◆ **WHAT YOU ARE ASKED TO DO**
Retype the lines of the records below word for word, leaving out the pictures.

[Records about finding elements on screens]
-=-=-=-=-

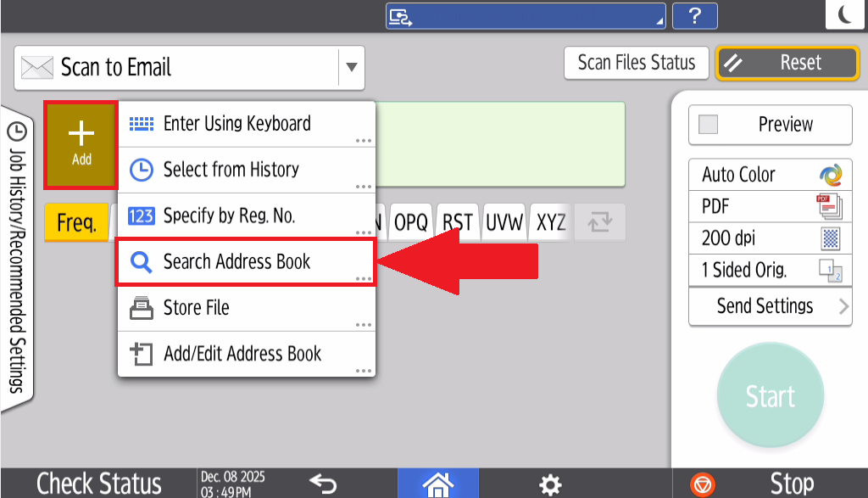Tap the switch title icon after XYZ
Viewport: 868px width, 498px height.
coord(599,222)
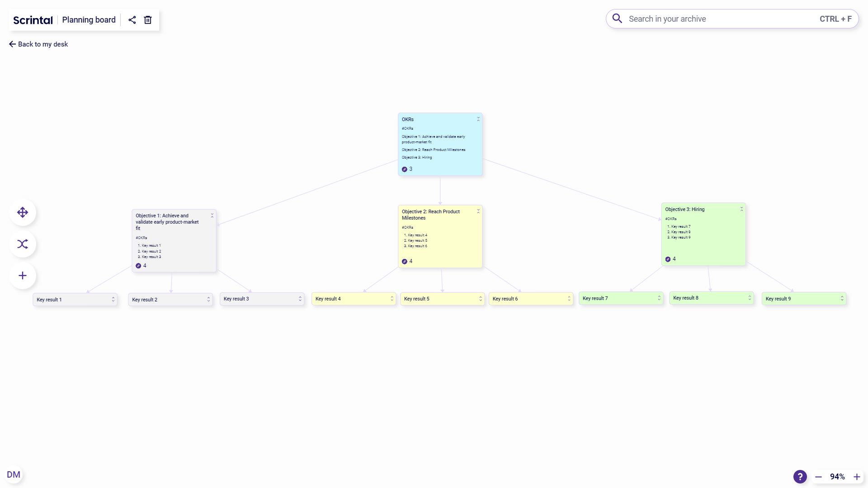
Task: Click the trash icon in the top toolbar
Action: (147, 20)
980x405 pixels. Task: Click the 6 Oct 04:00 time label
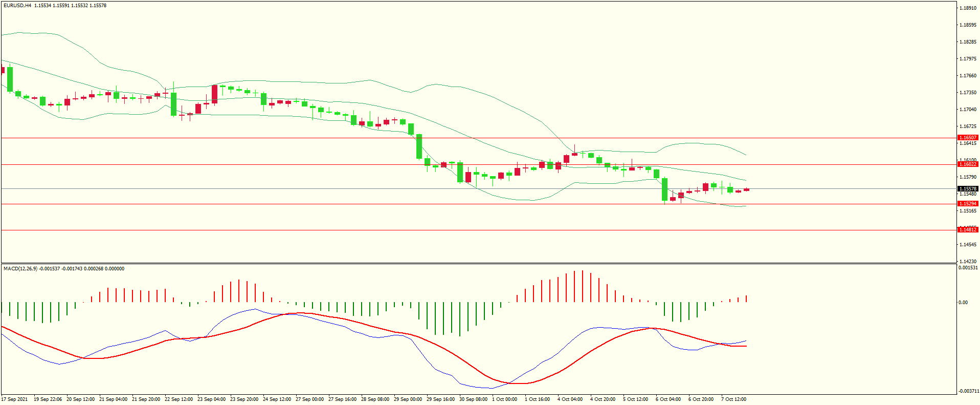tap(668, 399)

-=-=-=-=-

◆ **SOLUTION TO THE PROBLEM**
Tap the switch title icon after XYZ
Viewport: 868px width, 498px height.
coord(599,222)
Task: Click the trash icon in the top toolbar
Action: (147, 20)
980x405 pixels. Task: Click the 6 Oct 04:00 time label
tap(668, 399)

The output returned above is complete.